Vertreter des Dalai Lama sind nach Angaben der tibetischen Exilregierung nach Peking unterwegs. Dort wollen sie mit der chinesischen Regierung zu Gesprächen zusammentreffen. Peking versucht so, den durch den Tibetkonflikt erlittenen Imageschaden zu begrenzen.

Die Vertreter würden am Samstag in China eintreffen, teilte die Exil-Regierung am Freitag im indischen Neu-Delhi mit. Es werde sich um kurze und informelle Gespräche handeln. Im Mittelpunkt stehe die aktuelle Krise in Tibet, hieß es weiter. Die Gesandten übermittelten die tiefe Sorge des Dalai Lamas über die Reaktion der chinesischen Regierung auf die Ereignisse und unterbreiteten Vorschläge über eine Befriedung der Himalaya-Region, hieß es.

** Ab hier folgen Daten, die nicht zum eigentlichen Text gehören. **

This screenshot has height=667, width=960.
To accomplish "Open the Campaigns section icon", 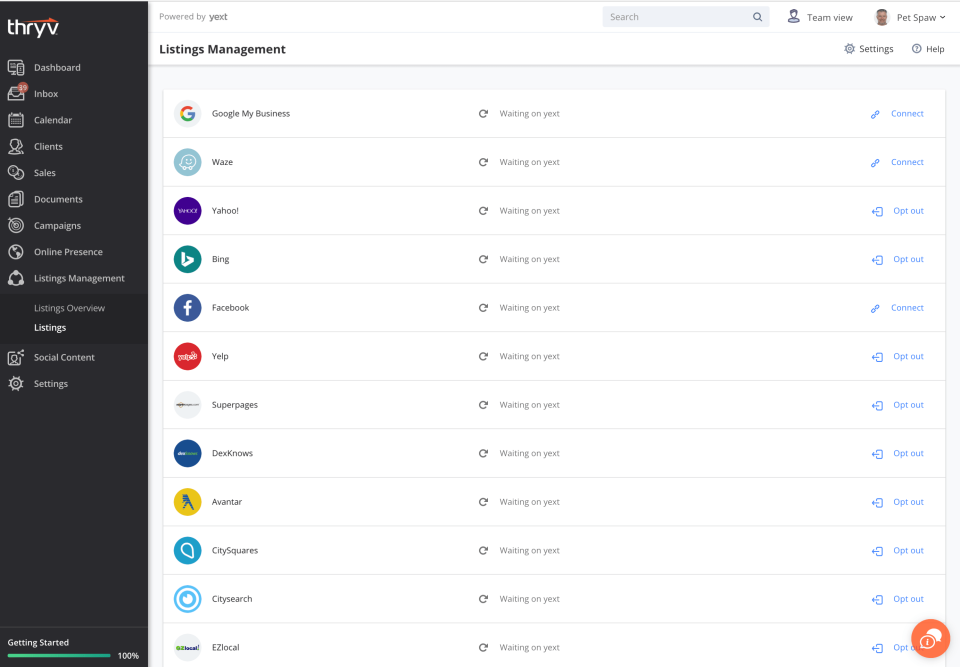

Bisherige Versuche erfolglos

Unter internationalem Druck hat die Volksrepublik wenige Wochen vor Beginn der Olympischen Sommerspiele eine neue Gesprächsrunde mit Vertretern des Dalai Lamas angekündigt. Bisherige Versuche blieben ohne Ergebnis. China wirft den Tibetern Separatismus vor. Der Dalai Lama verlangt mehr Autonomie für die Region. Bei den jüngsten Protesten in Tibet wurden nach Angaben der Exil-Regierung mehr als 130 Menschen getötet. Die chinesischen Sicherheitskräfte nahmen zudem mehr als tausend Menschen fest.